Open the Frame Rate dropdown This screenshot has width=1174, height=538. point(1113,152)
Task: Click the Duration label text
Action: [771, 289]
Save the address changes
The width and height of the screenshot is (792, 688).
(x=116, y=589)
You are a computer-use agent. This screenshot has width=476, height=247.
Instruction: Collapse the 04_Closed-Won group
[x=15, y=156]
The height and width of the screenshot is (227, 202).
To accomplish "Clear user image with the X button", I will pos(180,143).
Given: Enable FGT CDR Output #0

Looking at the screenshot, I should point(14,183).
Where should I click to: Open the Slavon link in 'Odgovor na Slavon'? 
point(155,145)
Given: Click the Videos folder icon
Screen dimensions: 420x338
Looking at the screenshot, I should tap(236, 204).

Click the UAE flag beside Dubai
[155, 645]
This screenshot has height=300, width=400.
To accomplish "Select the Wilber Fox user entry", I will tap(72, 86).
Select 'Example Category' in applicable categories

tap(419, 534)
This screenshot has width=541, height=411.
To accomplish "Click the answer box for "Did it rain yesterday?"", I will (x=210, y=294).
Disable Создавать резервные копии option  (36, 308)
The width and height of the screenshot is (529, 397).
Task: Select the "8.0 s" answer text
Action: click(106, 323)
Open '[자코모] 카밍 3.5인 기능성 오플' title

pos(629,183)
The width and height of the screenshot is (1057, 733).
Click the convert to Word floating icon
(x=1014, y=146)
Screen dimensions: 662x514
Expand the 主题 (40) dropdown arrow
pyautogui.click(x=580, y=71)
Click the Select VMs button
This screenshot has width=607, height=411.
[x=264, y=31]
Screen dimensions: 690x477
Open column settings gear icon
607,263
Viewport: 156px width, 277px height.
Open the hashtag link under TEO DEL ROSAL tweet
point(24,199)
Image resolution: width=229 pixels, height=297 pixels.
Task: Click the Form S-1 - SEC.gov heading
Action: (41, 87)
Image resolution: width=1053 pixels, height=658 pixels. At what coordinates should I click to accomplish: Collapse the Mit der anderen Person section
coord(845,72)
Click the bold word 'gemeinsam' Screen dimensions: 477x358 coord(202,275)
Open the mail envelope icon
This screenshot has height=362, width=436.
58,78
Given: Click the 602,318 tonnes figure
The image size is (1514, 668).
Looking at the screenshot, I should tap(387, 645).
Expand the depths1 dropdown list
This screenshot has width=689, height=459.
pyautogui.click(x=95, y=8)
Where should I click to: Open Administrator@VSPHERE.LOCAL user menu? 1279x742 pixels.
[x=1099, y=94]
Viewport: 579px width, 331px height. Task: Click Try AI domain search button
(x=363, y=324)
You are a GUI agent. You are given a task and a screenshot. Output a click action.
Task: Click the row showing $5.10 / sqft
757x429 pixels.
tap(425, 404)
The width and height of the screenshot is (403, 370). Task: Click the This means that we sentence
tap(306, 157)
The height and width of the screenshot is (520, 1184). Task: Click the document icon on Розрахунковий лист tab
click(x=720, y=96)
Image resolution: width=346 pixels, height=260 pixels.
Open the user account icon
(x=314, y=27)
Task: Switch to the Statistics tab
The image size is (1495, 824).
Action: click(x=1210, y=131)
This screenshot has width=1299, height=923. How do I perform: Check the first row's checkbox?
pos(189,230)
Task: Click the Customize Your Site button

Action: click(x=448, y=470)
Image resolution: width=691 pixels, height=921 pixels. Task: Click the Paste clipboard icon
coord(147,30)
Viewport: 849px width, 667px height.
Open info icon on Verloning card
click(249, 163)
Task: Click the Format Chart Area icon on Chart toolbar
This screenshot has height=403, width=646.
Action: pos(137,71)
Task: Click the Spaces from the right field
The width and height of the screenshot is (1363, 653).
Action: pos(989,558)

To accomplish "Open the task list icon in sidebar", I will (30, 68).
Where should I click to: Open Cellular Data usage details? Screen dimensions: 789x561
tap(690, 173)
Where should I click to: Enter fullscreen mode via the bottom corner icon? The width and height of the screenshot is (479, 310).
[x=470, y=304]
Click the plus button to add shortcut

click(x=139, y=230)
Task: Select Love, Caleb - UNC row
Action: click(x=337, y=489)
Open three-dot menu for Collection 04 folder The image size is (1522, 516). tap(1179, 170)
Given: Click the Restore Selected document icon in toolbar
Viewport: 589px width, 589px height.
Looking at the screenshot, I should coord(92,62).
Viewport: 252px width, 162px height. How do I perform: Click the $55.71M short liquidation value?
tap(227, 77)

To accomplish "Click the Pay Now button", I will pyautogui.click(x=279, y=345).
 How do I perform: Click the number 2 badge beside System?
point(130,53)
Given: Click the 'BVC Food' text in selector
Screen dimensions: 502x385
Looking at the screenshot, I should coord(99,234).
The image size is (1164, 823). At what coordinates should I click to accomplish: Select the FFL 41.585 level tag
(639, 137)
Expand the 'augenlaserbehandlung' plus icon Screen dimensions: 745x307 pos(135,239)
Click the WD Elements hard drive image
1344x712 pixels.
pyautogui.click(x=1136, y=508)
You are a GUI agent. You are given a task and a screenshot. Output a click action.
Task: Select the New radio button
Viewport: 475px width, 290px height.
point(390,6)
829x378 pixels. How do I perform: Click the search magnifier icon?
---*---
### Assignment
The records above need to be retyped in full, exactly as given.

### Reply
Open the Frame Rate dropdown This screenshot has width=1174, height=538. point(1113,152)
Task: Click the Duration label text
Action: [771, 289]
Save the address changes
The width and height of the screenshot is (792, 688).
(x=116, y=589)
You are a computer-use agent. This screenshot has width=476, height=247.
Instruction: Collapse the 04_Closed-Won group
[x=15, y=156]
The height and width of the screenshot is (227, 202).
To accomplish "Clear user image with the X button", I will pos(180,143).
Given: Enable FGT CDR Output #0

Looking at the screenshot, I should point(14,183).
Where should I click to: Open the Slavon link in 'Odgovor na Slavon'? 
point(155,145)
Given: Click the Videos folder icon
Screen dimensions: 420x338
Looking at the screenshot, I should tap(236, 204).

Click the UAE flag beside Dubai
[155, 645]
This screenshot has height=300, width=400.
To accomplish "Select the Wilber Fox user entry", I will tap(72, 86).
Select 'Example Category' in applicable categories

tap(419, 534)
This screenshot has width=541, height=411.
To accomplish "Click the answer box for "Did it rain yesterday?"", I will (x=210, y=294).
Disable Создавать резервные копии option  (36, 308)
The width and height of the screenshot is (529, 397).
Task: Select the "8.0 s" answer text
Action: click(106, 323)
Open '[자코모] 카밍 3.5인 기능성 오플' title

pos(629,183)
The width and height of the screenshot is (1057, 733).
Click the convert to Word floating icon
(x=1014, y=146)
Screen dimensions: 662x514
Expand the 主题 (40) dropdown arrow
pyautogui.click(x=580, y=71)
Click the Select VMs button
This screenshot has width=607, height=411.
[x=264, y=31]
Screen dimensions: 690x477
Open column settings gear icon
607,263
Viewport: 156px width, 277px height.
Open the hashtag link under TEO DEL ROSAL tweet
point(24,199)
Image resolution: width=229 pixels, height=297 pixels.
Task: Click the Form S-1 - SEC.gov heading
Action: (41, 87)
Image resolution: width=1053 pixels, height=658 pixels. At what coordinates should I click to accomplish: Collapse the Mit der anderen Person section
coord(845,72)
Click the bold word 'gemeinsam' Screen dimensions: 477x358 coord(202,275)
Open the mail envelope icon
This screenshot has height=362, width=436.
58,78
Given: Click the 602,318 tonnes figure
The image size is (1514, 668).
Looking at the screenshot, I should tap(387, 645).
Expand the depths1 dropdown list
This screenshot has width=689, height=459.
pyautogui.click(x=95, y=8)
Where should I click to: Open Administrator@VSPHERE.LOCAL user menu? 1279x742 pixels.
[x=1099, y=94]
Viewport: 579px width, 331px height. Task: Click Try AI domain search button
(x=363, y=324)
You are a GUI agent. You are given a task and a screenshot. Output a click action.
Task: Click the row showing $5.10 / sqft
757x429 pixels.
tap(425, 404)
The width and height of the screenshot is (403, 370). Task: Click the This means that we sentence
tap(306, 157)
The height and width of the screenshot is (520, 1184). Task: Click the document icon on Розрахунковий лист tab
click(x=720, y=96)
Image resolution: width=346 pixels, height=260 pixels.
Open the user account icon
(x=314, y=27)
Task: Switch to the Statistics tab
The image size is (1495, 824).
Action: click(x=1210, y=131)
This screenshot has width=1299, height=923. How do I perform: Check the first row's checkbox?
pos(189,230)
Task: Click the Customize Your Site button

Action: click(x=448, y=470)
Image resolution: width=691 pixels, height=921 pixels. Task: Click the Paste clipboard icon
coord(147,30)
Viewport: 849px width, 667px height.
Open info icon on Verloning card
click(249, 163)
Task: Click the Format Chart Area icon on Chart toolbar
This screenshot has height=403, width=646.
Action: pos(137,71)
Task: Click the Spaces from the right field
The width and height of the screenshot is (1363, 653).
Action: pos(989,558)

To accomplish "Open the task list icon in sidebar", I will (30, 68).
Where should I click to: Open Cellular Data usage details? Screen dimensions: 789x561
tap(690, 173)
Where should I click to: Enter fullscreen mode via the bottom corner icon? The width and height of the screenshot is (479, 310).
[x=470, y=304]
Click the plus button to add shortcut

click(x=139, y=230)
Task: Select Love, Caleb - UNC row
Action: click(x=337, y=489)
Open three-dot menu for Collection 04 folder The image size is (1522, 516). tap(1179, 170)
Given: Click the Restore Selected document icon in toolbar
Viewport: 589px width, 589px height.
Looking at the screenshot, I should coord(92,62).
Viewport: 252px width, 162px height. How do I perform: Click the $55.71M short liquidation value?
tap(227, 77)

To accomplish "Click the Pay Now button", I will pyautogui.click(x=279, y=345).
 How do I perform: Click the number 2 badge beside System?
point(130,53)
Given: Click the 'BVC Food' text in selector
Screen dimensions: 502x385
Looking at the screenshot, I should coord(99,234).
The image size is (1164, 823). At what coordinates should I click to accomplish: Select the FFL 41.585 level tag
(639, 137)
Expand the 'augenlaserbehandlung' plus icon Screen dimensions: 745x307 pos(135,239)
Click the WD Elements hard drive image
1344x712 pixels.
pyautogui.click(x=1136, y=508)
You are a GUI agent. You are given a task and a screenshot. Output a click action.
Task: Select the New radio button
Viewport: 475px width, 290px height.
point(390,6)
829x378 pixels. How do I perform: Click the search magnifier icon?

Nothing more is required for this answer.